A abertura do simpósio, no dia 19, homenageou duas grandes nazaretheanas: a musicóloga Mercedes Reis Pequeno, que fundou a Divisão de Música da Biblioteca Nacional e organizou a exposição comemorativa do centenário de Ernesto Nazareth em 1963; e a pianista Eudóxia de Barros, que vem se dedicado à execução da obra de Nazareth ininterruptamente nos últimos 50 anos.

No vídeo abaixo, constam as palavras de abertura da coordenadora de música do IMS, Bia Paes Leme, e as respectivas homenagens.

Neste momento, foi apresentado em primeira mão uma filmagem proveniente da coleção de Luiz Antonio de Almeida, mostrando imagens da exposição de 1963, incluindo uma rara imagem em movimento de Eulina de Nazareth, filha de Ernesto. Assista abaixo o vídeo em versão reduzida (em breve será divulgada a versão completa, em um post dedicado ao tema).

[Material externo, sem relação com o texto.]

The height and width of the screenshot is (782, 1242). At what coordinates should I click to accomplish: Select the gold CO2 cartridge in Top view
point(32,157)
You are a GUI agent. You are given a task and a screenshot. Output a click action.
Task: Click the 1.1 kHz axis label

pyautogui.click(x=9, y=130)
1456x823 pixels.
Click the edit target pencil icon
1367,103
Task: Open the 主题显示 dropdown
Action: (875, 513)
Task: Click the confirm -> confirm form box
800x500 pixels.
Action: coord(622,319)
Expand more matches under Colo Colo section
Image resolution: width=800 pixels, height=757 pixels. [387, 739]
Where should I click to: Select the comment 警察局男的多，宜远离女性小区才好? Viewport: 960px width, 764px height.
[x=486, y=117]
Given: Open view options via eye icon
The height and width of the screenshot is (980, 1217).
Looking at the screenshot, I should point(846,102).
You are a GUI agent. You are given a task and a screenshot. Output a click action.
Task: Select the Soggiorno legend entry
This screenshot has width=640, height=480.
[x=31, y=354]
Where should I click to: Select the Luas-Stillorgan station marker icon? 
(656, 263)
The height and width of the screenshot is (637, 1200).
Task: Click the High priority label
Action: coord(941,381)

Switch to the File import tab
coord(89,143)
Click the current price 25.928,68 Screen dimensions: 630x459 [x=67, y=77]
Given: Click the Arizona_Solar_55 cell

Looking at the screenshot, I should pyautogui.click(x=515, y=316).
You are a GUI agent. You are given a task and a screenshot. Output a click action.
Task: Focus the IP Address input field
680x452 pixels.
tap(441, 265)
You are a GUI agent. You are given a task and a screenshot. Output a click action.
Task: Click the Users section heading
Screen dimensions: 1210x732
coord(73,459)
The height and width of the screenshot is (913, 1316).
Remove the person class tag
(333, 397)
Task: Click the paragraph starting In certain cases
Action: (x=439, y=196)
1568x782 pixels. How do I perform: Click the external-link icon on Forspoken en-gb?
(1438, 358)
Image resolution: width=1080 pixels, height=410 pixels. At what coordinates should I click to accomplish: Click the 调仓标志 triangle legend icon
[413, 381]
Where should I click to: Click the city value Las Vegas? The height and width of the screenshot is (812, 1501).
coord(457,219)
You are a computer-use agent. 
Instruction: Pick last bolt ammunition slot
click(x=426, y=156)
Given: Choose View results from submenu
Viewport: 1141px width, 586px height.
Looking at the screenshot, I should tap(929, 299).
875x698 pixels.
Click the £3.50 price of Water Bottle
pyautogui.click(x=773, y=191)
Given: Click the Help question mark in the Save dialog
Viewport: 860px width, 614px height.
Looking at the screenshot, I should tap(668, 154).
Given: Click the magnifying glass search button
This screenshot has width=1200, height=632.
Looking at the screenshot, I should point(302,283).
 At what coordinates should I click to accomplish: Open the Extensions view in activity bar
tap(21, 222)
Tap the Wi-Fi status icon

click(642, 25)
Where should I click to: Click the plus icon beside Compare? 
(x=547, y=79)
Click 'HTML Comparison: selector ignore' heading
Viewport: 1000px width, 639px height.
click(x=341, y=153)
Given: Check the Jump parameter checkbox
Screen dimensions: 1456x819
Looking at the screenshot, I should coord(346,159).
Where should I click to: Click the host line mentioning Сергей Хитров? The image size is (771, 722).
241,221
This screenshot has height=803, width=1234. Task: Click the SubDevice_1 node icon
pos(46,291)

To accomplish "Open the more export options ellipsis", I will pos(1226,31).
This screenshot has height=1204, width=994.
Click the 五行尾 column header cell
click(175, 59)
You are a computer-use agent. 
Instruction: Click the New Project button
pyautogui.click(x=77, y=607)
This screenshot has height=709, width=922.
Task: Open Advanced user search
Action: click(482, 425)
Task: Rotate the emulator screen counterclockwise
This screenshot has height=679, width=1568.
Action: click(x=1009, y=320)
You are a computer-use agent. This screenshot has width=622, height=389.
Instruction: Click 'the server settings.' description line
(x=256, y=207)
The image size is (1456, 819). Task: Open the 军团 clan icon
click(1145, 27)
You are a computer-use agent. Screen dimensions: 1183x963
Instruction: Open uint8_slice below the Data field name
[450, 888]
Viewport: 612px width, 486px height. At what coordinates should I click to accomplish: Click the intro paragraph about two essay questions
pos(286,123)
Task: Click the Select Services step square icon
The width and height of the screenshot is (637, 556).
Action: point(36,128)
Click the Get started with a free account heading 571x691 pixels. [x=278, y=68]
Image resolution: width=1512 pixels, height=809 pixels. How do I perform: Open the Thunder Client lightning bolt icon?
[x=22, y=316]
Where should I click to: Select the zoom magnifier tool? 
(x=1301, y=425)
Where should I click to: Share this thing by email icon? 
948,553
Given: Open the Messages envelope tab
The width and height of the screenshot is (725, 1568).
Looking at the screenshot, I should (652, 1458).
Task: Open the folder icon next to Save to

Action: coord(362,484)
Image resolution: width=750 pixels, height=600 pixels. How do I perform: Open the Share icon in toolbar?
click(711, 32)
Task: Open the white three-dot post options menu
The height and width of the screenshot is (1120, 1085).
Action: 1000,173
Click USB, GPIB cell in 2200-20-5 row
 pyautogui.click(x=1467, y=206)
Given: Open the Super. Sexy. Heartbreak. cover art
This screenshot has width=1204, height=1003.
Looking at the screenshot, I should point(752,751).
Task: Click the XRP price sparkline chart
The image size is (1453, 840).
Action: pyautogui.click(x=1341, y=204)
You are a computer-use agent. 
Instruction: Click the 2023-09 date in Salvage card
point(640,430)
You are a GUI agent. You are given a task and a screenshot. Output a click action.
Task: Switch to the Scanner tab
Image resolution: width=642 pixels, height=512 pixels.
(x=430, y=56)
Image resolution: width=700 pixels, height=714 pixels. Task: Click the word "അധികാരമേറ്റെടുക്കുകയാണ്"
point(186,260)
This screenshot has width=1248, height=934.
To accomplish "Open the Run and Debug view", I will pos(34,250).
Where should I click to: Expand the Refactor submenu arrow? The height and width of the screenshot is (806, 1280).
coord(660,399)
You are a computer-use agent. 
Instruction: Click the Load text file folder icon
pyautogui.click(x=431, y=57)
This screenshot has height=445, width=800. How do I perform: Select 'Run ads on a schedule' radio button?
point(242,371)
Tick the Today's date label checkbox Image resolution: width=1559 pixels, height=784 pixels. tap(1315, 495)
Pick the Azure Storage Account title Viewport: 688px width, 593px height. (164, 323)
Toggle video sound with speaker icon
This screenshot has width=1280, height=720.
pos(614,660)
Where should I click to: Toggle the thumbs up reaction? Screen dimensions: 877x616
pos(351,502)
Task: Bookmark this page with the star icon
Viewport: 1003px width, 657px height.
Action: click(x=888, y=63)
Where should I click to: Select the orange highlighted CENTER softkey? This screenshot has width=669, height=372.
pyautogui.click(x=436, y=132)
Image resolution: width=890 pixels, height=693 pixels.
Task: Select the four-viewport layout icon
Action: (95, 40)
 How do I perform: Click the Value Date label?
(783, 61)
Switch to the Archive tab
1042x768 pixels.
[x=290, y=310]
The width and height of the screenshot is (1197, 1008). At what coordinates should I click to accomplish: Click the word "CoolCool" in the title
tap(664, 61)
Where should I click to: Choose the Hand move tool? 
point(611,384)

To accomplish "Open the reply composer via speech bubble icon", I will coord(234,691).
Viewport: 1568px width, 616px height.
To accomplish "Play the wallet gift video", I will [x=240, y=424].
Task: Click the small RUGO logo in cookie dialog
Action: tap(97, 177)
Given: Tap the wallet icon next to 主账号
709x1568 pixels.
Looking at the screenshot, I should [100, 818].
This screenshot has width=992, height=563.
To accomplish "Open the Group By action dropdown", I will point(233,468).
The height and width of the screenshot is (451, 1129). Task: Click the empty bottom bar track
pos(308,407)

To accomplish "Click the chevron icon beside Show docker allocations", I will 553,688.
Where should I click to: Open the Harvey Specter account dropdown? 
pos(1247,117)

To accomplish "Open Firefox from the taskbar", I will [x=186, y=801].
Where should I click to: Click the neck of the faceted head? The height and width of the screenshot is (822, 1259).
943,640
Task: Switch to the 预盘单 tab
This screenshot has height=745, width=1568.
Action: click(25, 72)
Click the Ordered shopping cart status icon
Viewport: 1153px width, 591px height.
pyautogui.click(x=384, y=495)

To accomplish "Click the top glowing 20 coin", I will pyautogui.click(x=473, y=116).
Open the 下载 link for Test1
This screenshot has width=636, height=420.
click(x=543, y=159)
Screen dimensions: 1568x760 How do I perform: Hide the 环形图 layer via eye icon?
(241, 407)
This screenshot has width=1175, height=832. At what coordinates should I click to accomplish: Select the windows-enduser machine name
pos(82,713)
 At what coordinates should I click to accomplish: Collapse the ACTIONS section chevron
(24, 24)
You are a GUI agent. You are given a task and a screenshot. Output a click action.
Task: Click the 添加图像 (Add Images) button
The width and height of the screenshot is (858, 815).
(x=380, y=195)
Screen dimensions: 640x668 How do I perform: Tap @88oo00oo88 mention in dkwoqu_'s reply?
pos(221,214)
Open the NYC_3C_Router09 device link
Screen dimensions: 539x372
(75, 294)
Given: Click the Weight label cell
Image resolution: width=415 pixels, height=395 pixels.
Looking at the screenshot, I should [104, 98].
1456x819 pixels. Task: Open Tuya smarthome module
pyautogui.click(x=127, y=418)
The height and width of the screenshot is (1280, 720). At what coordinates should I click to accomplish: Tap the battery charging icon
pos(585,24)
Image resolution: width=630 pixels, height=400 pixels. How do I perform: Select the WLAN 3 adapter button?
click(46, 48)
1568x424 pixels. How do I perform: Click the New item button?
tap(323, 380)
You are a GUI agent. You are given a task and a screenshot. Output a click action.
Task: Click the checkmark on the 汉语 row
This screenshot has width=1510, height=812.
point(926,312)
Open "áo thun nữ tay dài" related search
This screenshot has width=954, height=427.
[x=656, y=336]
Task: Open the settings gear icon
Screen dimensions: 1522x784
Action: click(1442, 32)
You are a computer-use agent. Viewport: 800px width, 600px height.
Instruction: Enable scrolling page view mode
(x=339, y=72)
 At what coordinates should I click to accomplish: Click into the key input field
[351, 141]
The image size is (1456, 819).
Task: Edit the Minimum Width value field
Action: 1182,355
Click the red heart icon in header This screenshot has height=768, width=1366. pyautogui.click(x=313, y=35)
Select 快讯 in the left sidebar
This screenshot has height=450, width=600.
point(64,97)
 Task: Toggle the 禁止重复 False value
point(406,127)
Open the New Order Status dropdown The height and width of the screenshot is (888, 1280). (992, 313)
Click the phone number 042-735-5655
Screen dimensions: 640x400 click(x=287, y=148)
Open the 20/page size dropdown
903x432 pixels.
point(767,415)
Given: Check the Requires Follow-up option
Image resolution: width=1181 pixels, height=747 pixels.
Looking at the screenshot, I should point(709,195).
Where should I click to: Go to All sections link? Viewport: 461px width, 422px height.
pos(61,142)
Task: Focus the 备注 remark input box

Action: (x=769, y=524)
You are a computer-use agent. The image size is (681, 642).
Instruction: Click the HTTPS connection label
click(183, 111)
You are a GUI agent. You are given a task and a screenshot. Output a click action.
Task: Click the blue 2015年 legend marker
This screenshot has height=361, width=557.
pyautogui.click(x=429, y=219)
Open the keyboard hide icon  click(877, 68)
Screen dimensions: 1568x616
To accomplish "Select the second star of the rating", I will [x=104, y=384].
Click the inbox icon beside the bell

Na mesma noite de abertura, o pianista André Mehmari apresentou um recital inteiramente dedicado a Nazareth, mostrando uma visão original e contemporânea de suas obras, incluindo vários arranjos inéditos. Clique aqui para ler uma resenha do recital, e assista abaixo ao recital na íntegra.

1ª mesa redonda

Na manhã do dia 20, aniversário de 150 anos de Ernesto Nazareth, o simpósio teve início com a mesa redonda “Nazareth e a memória musical”, contando com a participação da pianista Eudóxia de Barros, do biógrafo Luiz Antonio de Almeida (MIS) e do pianista/pesquisador Alexandre Dias (IMS).

A musicóloga Sara Cohen foi a mediadora, e em suas palavras introdutórias chamou a atenção para a importância do catálogo gerado pela Biblioteca Nacional em 1963, a partir da exposição coordenada por Mercedes Reis Pequeno, que constitui uma pedra fundamental na pesquisa nazaretheana.

A pianista Eudóxia de Barros falou sobre sua participação no programa 8 ou 800 da TV Globo em 1976, em que respondeu a perguntas sobre Nazareth e que acabou apresentando o compositor a toda uma geração de músicos, pesquisadores e ouvintes (infelizmente os registros em vídeo deste programa foram destruídos no incêndio que ocorreu no acervo da emissora no mesmo ano). Além disso, fez um apanhado sobre a vida de Nazareth, incluindo informações que aprendeu do musicólogo Mozart de Araújo, e expôs suas visões sobre como interpretar Nazareth, com ênfase para a “síncope amolecida”, que exemplificou ao tocar o tango brasileiro Ouro sobre azul.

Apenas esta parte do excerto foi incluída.